Saturday 2 June 2012

Prometheus - In The Cinema You Can't Hear Yourself Scream


By which I mean that even before the film started I was sunk into my seat with a Munchian (!?) expression whilst being tortured by adverts for films I'm not interested in - all at a thunderous volume - H-E-E-ELP!

But no-one could hear me scream above the on-screen din. If this is what all cinema-goers regularly subject themselves to it's no wonder these films still get made and watched. The poor sods who pay have long since had their senses dulled and their brains turned to mush.

Like all fans of Alien and Aliens I wanted Prometheus to be good, to be better than critics had suggested. People have a thing about critics, and it's obvious why, but from what I've read most seem to be right in this case. The return of Ridley Scott was supposed to promise quality, so we all hoped - alas, that's not the case. Oh, it has plenty of whiz-bang effects (and some suckers will pay extra to see them in 3-D - well, you know the saying about polishing a turd), but since when has that been enough to make a film great? This whole film felt like an effect, or an attempted effect, as it tried to please brain-dead thrill-seekers and the 'thinking' sci-fi fan.

It's a spaceship wreck - two hours of mangled script and twisted direction resulting, I imagine, from the conflict between franchise obligation and weak-willed desire to inject some philosophical gravitas. Woman in peril being subjected to body horror, suspicious android, frantic race back to the ship - old ideas from previous films are revisited as pale imitations. Even the aliens offer a confused picture in both form and origin, unless it was all too complex for me to understand.

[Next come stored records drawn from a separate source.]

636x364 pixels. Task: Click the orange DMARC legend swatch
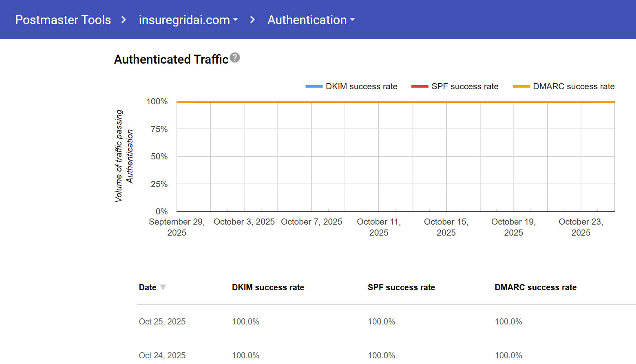[521, 86]
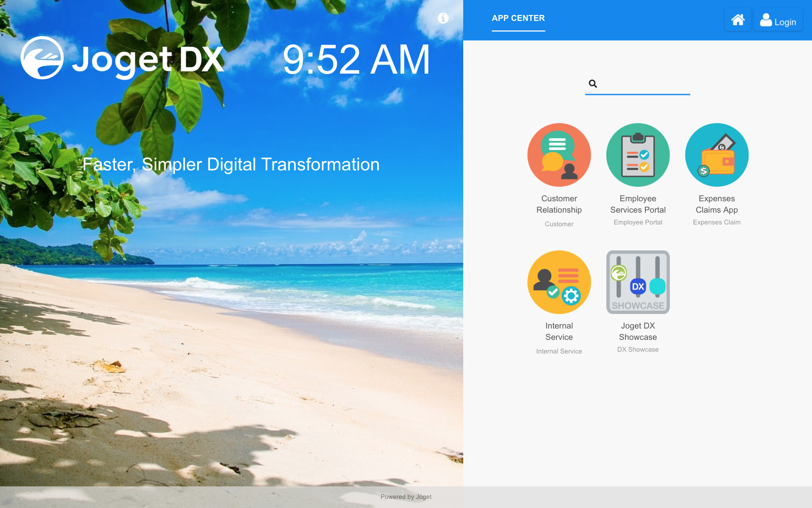Open the Internal Service app icon
Viewport: 812px width, 508px height.
(559, 282)
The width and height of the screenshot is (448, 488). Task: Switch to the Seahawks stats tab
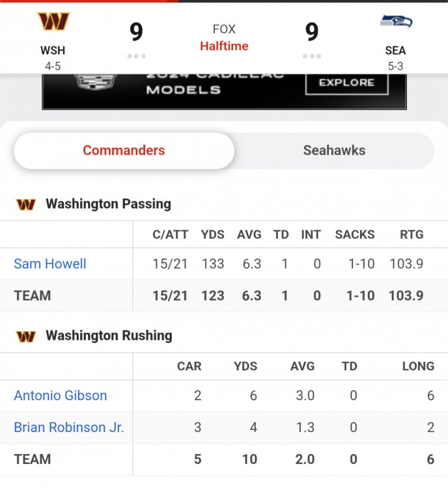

If in doubt, have a slithering creature invade someone's body - this may be fine for porn films, but here it suggested a lack of original ideas. Yes, we expect something along those lines, but it really felt like tokenism rather than true horror in service of the plot. As for the script, you could find better in a 50s B-Movie. Perhaps in 50 years time this will be hailed as a B-Movie classic, although men in dodgy monster costumes are far more entertaining. It proves that you can throw as much money as you like at a film, but it's wasted without a solid foundation in script, story or direction.

*Spoiler* > one alien life-form turns out to be a vicious GM version of Squiddly Diddly.